Он еще сворачивал свой флажок, а мы уже спрыгнули на платформу, где как звезды сверкали одуванчики, и паровоз, выпустив струю серого дыма, понесся к станции Шазе. Со мной железнодорожник не поздоровался: некогда он был единственным избирателем в Соледо, решившимся не подать свой голос за маркиза Лэндинье, и единственный послал своих ребятишек в светскую, а не в церковную школу. Но за нами уже захлопнулась с железным лязгом калитка. Бокаж, моя родина! Воздух и трава так по-родственному смешались между собой, что первый казался зеленым, а вторая трепещущей. Склоны дороги горбились под тяжестью колючего кустарника и головастых дубов, обкорнанных неумелой рукой. Дорога в Круа-Рабо шла между живыми изгородями; колеи, глубокие, как рвы, были до краев наполнены жирно поблескивающей водой, где рыжели капустные кочерыжки. А вот и хрупкий фарфор шиповника, плоды которого нынче осенью снабдят местную детвору неистощимым запасом "чесательного порошка". Вот ядовитая желтизна рапса, каменные дубы, покрытые лишайником, мелкорослые коровенки, которые делят с сороками честь быть раскрашенными в черный цвет сутаны и белый шлагбаума. Вот Омэ, охотно предоставляющая свою мутную воду в распоряжение прачек и их вальков. Вот Соледо и его колокольня, которая вяжет серую шерсть облаков. На треугольной площади подрагивает под ветром листва одиннадцати лип - я недосчитался двенадцатой. Бакалейная лавка, кафе "Золотой шар", кузнец, каретник, сельская почта, церковный дом; и повсюду шевелятся раздвинутые на целый сантиметр занавески. Единственный признак жизни в этих низких лачугах. Как и полагается, нотариус Сен-Жермен живет в домике повыше, чуть в стороне, на надлежащем расстоянии от галок, от грохота наковален, от школы с ее шумными переменами и смрада жженого рога.

Сопровождаемый своим клерком, нотариус самолично открыл нам дверь. Он был из породы орешников, тоненький и до того хлипкий, что при малейшем сквозняке весь начинал как-то трепыхаться, а его огромные плоские кисти похожи были на самые настоящие листья, и соединялись они с руками при помощи жиденьких, как черешки, запястий. Головы вроде как и вовсе не было: она вся свелась к глазам, тоже неопределенно-орехового цвета, в кольце подергивающихся век. Он, этот невесомый законник, прошел впереди нас, проскользнул между обитых войлоком дверей и, отослав клерка, предложил нам сесть на красные бархатные стулья. А сам остался стоять вдали от письменного стола, покачиваясь от собственного дыхания и клонясь долу под грузом сочувствия.

- Прежде всего разрешите мне, мсье и мадам, сказать, что я вполне разделяю...

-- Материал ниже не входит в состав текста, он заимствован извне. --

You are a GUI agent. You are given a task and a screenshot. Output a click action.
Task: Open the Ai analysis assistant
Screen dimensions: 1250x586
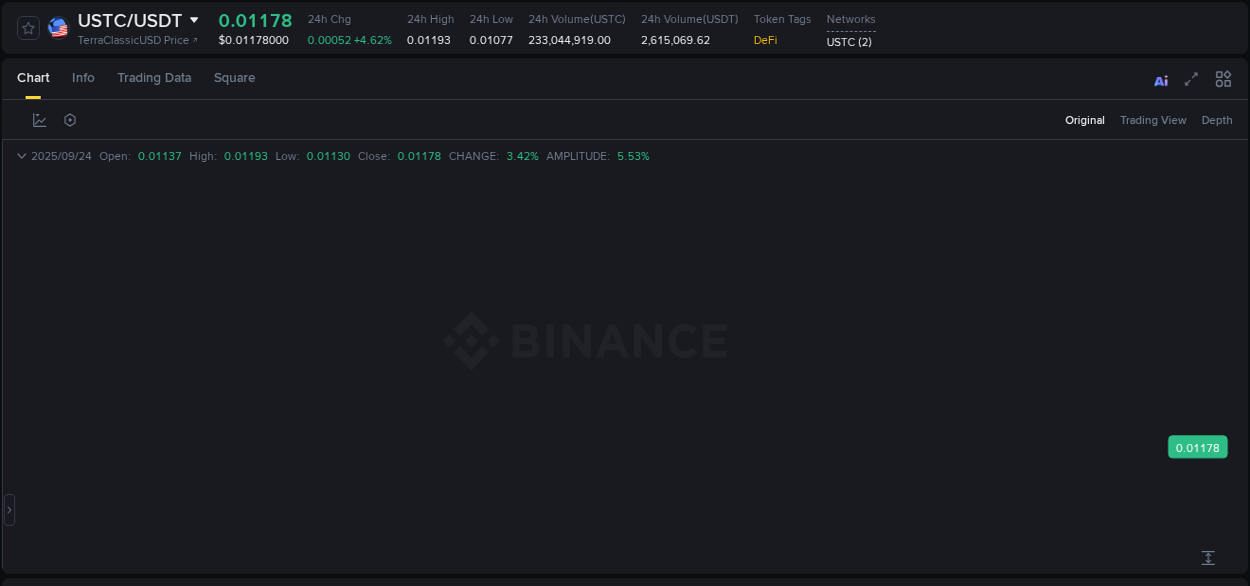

Мы отлично знали, что он разделяет наше состояние: во всяком случае, получит куш от доли наследства крупнее моего. Уголком губ я пробормотал слова благодарности, стараясь говорить потише, чтобы наш хозяин не взлетел на воздух. Сменив сочувствующий тон на деловой, мэтр Сен-Жермен обогнул стол и взгромоздился на вращающееся кресло, что позволило ему занять господствующую позицию.

- Вы пришли раньше назначенного часа. Вы вполне успели бы заглянуть в "Хвалебное". Полагаю, ваши братья проехали прямо туда, чтобы подготовить мадам Резо к тягостным формальностям.

Больше наш нотариус ничего себе не позволил.